Charmed Kubernetes will install and run on vSphere virtual servers. With the addition of the vsphere-integrator, your cluster will also be able to directly use native vSphere features such as storage.

Note:

These instructions for deploying Charmed Kubernetes with the vSphere integrator assume that Juju has been configured appropriately for your vSphere server. For reference, the configuration options may be found in the Juju documentation.

vSphere integrator

The vsphere-integrator charm simplifies working with Charmed Kubernetes on vSphere servers. Using the credentials provided to Juju, it acts as a proxy between Charmed Kubernetes and the underlying cloud, granting permissions to dynamically create, for example, storage.

Model configuration

If the cluster has multiple datastores or a non-default network name, you’ll need to configure the model defaults before deployment. For example:

juju model-config datastore=mydatastore primary-network=mynetwork

Installing

If you install Charmed Kubernetes using the Juju bundle, you can add the vsphere-integrator at the same time by using the following overlay file (download it here):

description: Charmed Kubernetes overlay to add native vSphere support.
applications:
  vsphere-integrator:
    annotations:
      gui-x: "600"
      gui-y: "300"
    charm: vsphere-integrator
    num_units: 1
    trust: true
relations:
  - ['vsphere-integrator', 'kubernetes-control-plane']
  - ['vsphere-integrator', 'kubernetes-worker']

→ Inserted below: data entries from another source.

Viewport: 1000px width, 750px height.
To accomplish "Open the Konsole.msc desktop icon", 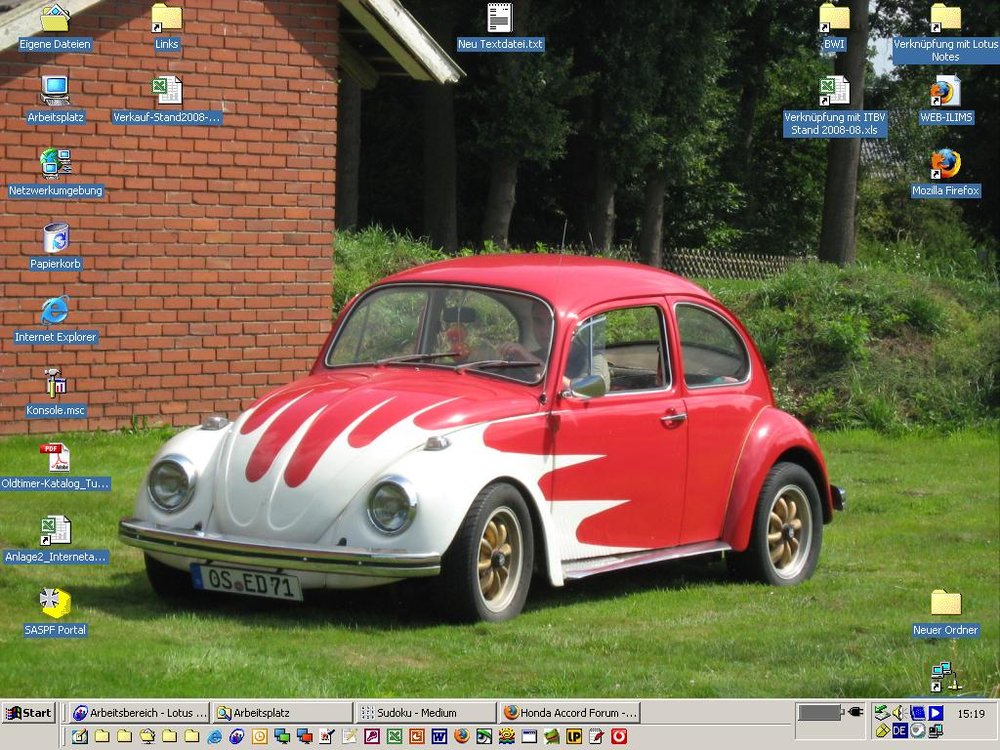I will [56, 384].
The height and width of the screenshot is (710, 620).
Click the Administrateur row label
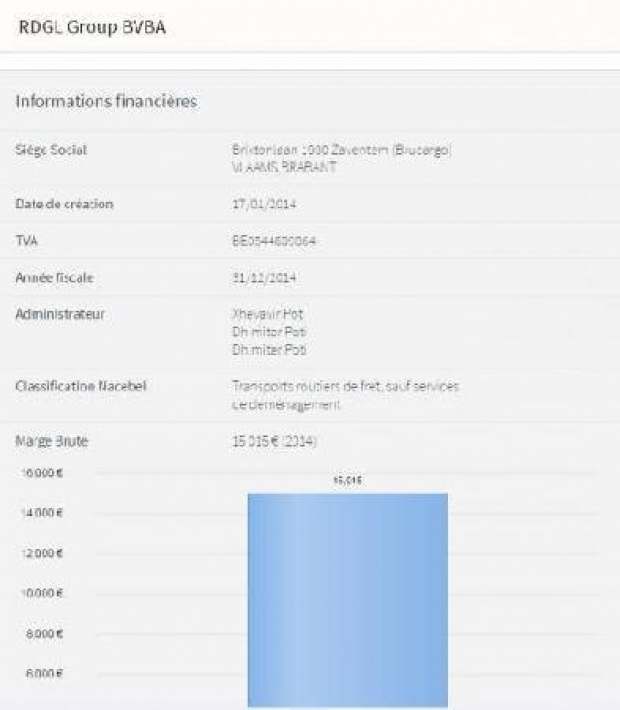click(x=60, y=314)
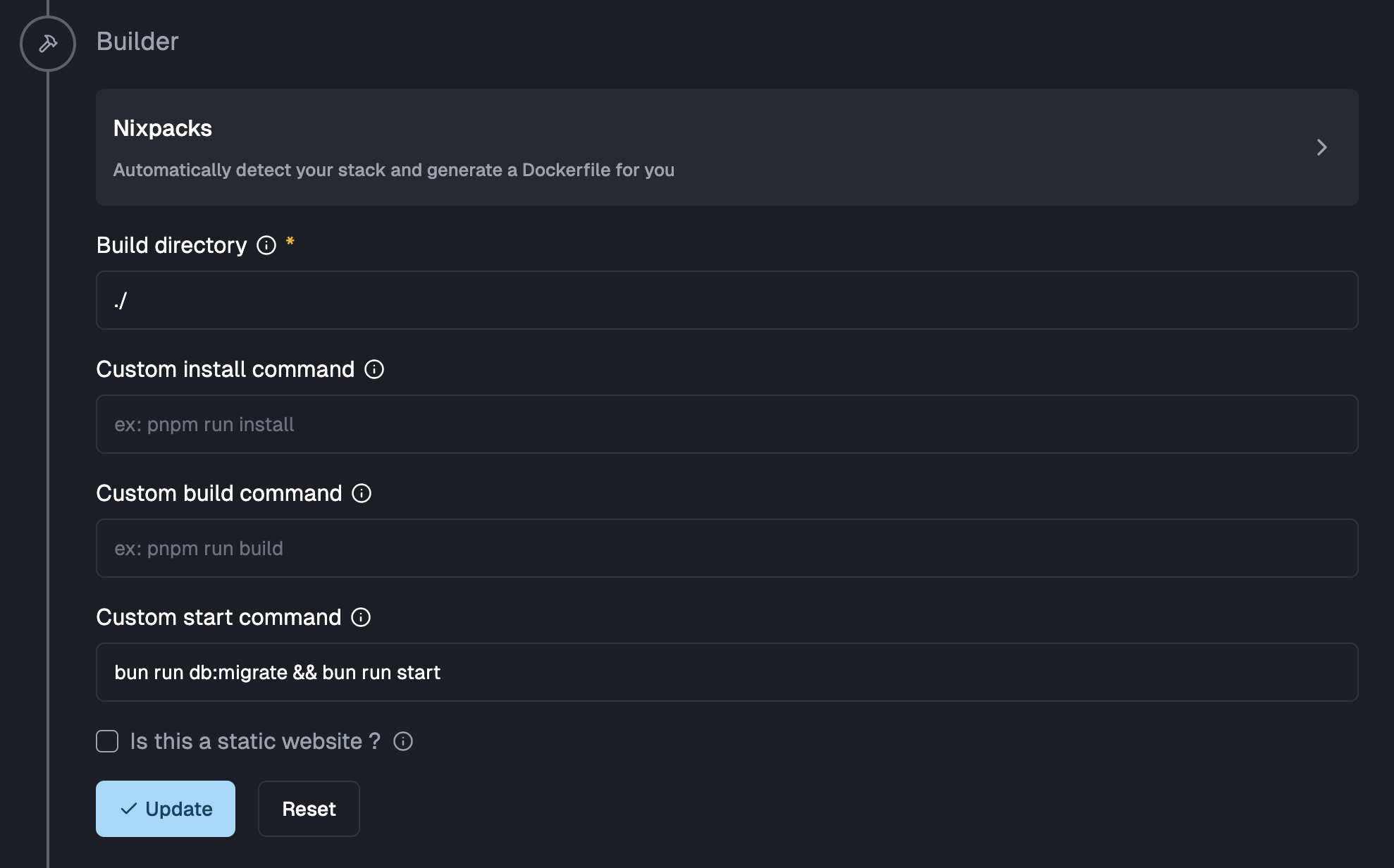Click info icon beside Custom start command
1394x868 pixels.
pos(361,617)
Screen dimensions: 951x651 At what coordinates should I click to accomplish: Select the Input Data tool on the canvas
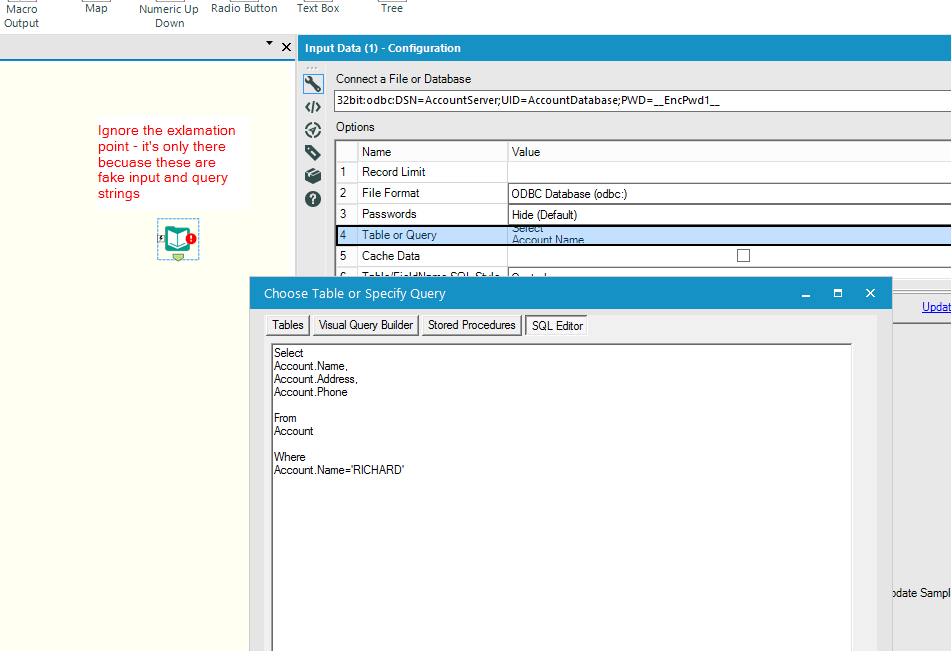[x=177, y=239]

To use this overlay with the Charmed Kubernetes bundle, it is specified during deploy like this:

juju deploy charmed-kubernetes --overlay vsphere-overlay.yaml --trust

… and remember to fetch the configuration file!

juju scp kubernetes-control-plane/0:config ~/.kube/config
Resource usage:

By relating to this charm, other charms can directly allocate resources, such as managed disks and load balancers, which could lead to cloud charges and count against quotas. Because these resources are not managed by Juju, they will not be automatically deleted when the models or applications are destroyed, nor will they show up in Juju's status or GUI. It is therefore up to the operator to manually delete these resources when they are no longer needed.

Configuration

The vSphere integrator supports multiple configuration options which can be used to describe the vSphere environment.

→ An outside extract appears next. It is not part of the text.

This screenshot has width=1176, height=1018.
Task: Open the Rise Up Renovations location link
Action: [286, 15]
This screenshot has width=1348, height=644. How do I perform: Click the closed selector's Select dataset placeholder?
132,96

The only required option is datastore, as it is not included in the Juju credential that this charm relies on. By default, this is set to datastore1. This can be changed with:

juju config vsphere-integrator datastore='mydatastore'

You may also configure a folder and resource pool path for this charm. Details about these options can be found in the vmware documentation:

juju config vsphere-integrator folder='juju-kubernetes' respool_path='foo'

The credentials used to interact with vSphere are obtained from Juju (via ‘–trust’ during deployment). These may be overriden by specifying credentials directly in the charm configuration:

juju config vsphere-integrator \
  vsphere_ip='a.b.c.d' \
  user='joe' \
  password='passw0rd' \
  datacenter='dc0'
Note:

If any configuration option is set, they must all be set.

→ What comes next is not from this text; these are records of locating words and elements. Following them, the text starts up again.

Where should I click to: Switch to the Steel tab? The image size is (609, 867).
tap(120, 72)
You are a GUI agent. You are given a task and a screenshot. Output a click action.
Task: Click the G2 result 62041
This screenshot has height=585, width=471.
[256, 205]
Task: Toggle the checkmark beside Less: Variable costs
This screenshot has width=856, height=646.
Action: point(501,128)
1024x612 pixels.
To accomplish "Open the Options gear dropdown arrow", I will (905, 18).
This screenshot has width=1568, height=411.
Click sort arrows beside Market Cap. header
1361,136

When all of the credential config options are empty, this charm will fall back to the credential data it received via juju trust.

Storage

The vSphere integrator can make use of vSphere-backed storage for Kubernetes. The steps below create a busybox pod with a persistent volume claim backed by vSphere’s PersistentDisk as an example.

1. Create a storage class using the kubernetes.io/vsphere-volume provisioner:

kubectl create -f - <<EOY
apiVersion: storage.k8s.io/v1
kind: StorageClass
metadata:
  name: mystorage
provisioner: kubernetes.io/vsphere-volume
parameters:
  diskformat: zeroedthick
EOY

2. Create a persistent volume claim (PVC) using that storage class:

kubectl create -f - <<EOY
kind: PersistentVolumeClaim
apiVersion: v1
metadata:
  name: testclaim
spec:
  accessModes:
    - ReadWriteOnce
  resources:
    requests:
      storage: 100Mi
  storageClassName: mystorage
EOY

3. Create a busybox pod with a volume using that PVC:

kubectl create -f - <<EOY
apiVersion: v1
kind: Pod
metadata:
  name: busybox
  namespace: default
spec:
  containers:
    - image: busybox
      command:
        - sleep
        - "3600"
      imagePullPolicy: IfNotPresent
      name: busybox
      volumeMounts:
        - mountPath: "/pv"
          name: testvolume
  restartPolicy: Always
  volumes:
    - name: testvolume
      persistentVolumeClaim:
        claimName: testclaim
EOY

For more configuration options and details of the permissions which the integrator uses, please see the vSphere integrator charm page.